:: Source ::
* start *

The Nas was at today's level, in April 2001 and October 1998 and September 1997. siliconinvestor.com That market has given up 4 full years of gains.
Intel, too, has been dead money for 4 years, valued now exactly where it was at the 1997 peak siliconinvestor.com A couple of years ago, I posted a detailed comparison of AMAT and INTC, and the relationships between their businesses and the stocks. Wish I could find it now. Does anyone know how to search SI, by author, thread name, and keyword?
The S&P 500 is back to the level first reached in March 1998 siliconinvestor.com and has given back 3 1/2 years of gains.
Meanwhile, AMAT siliconinvestor.com has "only" given up two years of gains, and is still 48% above the 1997 peak.
Interestingly, the SOX siliconinvestor.com chart looks more like AMAT than INTC: (2 years gains gone, but still 27% above the 1997 peak).

* end *

:: Entries shown ::

* start *

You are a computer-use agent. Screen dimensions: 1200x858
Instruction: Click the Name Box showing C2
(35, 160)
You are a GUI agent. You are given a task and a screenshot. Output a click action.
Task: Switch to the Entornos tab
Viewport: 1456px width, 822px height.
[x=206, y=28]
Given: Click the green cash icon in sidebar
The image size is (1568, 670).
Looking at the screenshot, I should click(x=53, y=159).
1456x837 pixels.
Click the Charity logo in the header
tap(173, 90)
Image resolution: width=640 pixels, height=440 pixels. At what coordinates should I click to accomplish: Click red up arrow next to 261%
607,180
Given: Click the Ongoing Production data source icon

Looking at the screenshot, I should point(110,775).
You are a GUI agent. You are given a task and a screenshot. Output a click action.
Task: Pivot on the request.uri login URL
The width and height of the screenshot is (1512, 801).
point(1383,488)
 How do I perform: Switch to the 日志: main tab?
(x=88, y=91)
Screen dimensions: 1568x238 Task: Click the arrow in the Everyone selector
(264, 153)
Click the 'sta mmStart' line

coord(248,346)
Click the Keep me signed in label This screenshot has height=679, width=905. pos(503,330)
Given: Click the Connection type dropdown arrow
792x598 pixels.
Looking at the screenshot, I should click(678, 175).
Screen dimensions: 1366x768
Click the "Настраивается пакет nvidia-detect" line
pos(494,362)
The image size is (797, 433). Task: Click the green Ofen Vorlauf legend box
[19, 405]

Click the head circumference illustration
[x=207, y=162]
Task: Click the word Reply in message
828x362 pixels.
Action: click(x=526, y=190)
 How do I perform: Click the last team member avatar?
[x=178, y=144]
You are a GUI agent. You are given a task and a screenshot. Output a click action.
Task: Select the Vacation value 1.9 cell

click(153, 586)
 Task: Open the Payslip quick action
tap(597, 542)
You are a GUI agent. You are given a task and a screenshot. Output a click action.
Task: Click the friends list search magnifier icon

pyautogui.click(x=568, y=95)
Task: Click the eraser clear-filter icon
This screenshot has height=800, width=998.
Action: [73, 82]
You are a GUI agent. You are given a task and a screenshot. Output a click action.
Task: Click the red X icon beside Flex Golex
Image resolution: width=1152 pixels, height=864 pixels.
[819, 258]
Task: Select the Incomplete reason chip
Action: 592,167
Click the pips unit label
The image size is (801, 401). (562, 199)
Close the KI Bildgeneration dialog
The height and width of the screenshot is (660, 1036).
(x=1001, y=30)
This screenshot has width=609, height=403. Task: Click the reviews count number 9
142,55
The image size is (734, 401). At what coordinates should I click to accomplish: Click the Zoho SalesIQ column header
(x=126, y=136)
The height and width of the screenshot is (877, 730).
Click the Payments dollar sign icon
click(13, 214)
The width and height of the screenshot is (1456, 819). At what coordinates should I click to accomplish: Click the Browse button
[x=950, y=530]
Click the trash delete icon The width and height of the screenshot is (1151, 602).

* end *

Return the stretch of the stock-market post from "The S&P 500" through "the 1997 peak.", copied word for word.

:: Solution to this exercise ::
The S&P 500 is back to the level first reached in March 1998 siliconinvestor.com and has given back 3 1/2 years of gains.
Meanwhile, AMAT siliconinvestor.com has "only" given up two years of gains, and is still 48% above the 1997 peak.